July 21, Welcoming: a Sunday Scriptures blog

At one point in my life, I was in the Middle East with a study group, and we visited a Bedouin encampment in the sand desert. We got to see a hospitality tent — a very wide tent with its flaps pinned open, with cushions spread on rugs inside, waiting for visitors. Apparently it is a very old Bedouin practice to have a hospitality tent so that visitors, so rare in the vast desert, can be given a royal welcome. One Scripture scholar suggests that visitors could be either friends or threats, while for travelers, encountering an unknown someone in the desert also was threatening. So when hosts acted as welcomers, and visitors as guests, fears and threats were neutralized. In our Hebrew Scripture reading this coming Sunday, Abraham sits in the entrance of his hospitality tent, welcomes three mysterious visitors, and serves them a meal. In the Gospel, Martha and Mary welcome Jesus to their home and serve him a meal. The theme of welcoming at meals (or failing to do that) is characteristic of Luke’s Gospel, and after Vatican II, being welcoming became a motif for Catholics — think of the oft-sung hymn “All are Welcome.”

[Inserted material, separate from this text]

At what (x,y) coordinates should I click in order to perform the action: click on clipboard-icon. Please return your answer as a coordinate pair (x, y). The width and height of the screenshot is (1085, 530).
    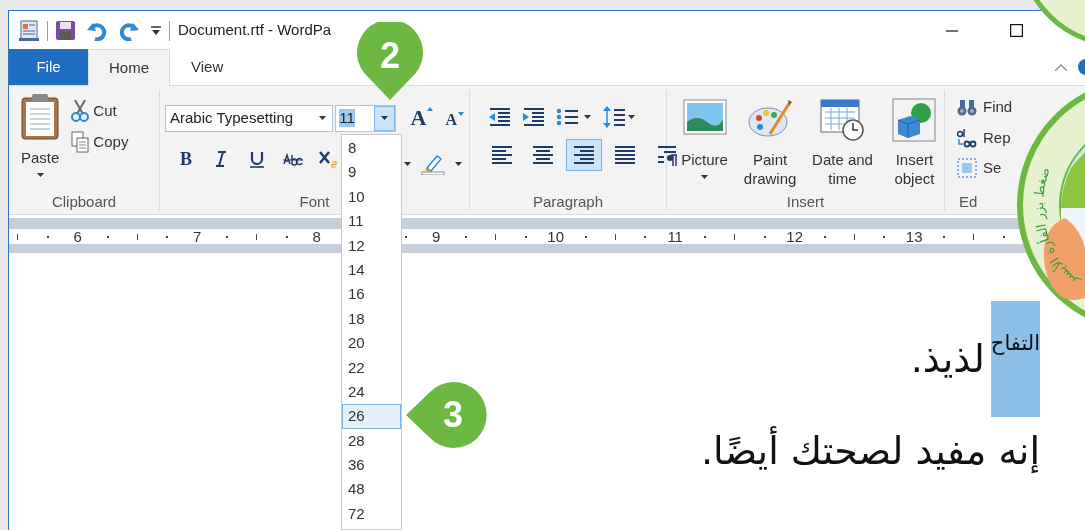
    Looking at the image, I should click on (40, 117).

Welcoming does not always mean serving a meal, of course. I think other welcoming actions are very needed in our culture today. For example, putting away that cell phone or audio device or turning off the TV to listen and talk to someone; letting oneself be interrupted in a task in order to chat or meet a need; visiting someone we might know who is alone or lonely; warmly embracing a new member of our circle or club or other group to which we belong; asking someone you don’t know or perhaps don’t much like to join you for lunch at work…. All these are small ways that we express welcoming as we look forward to being welcomed ourselves by the Lord to the banquet table of his Kingdom.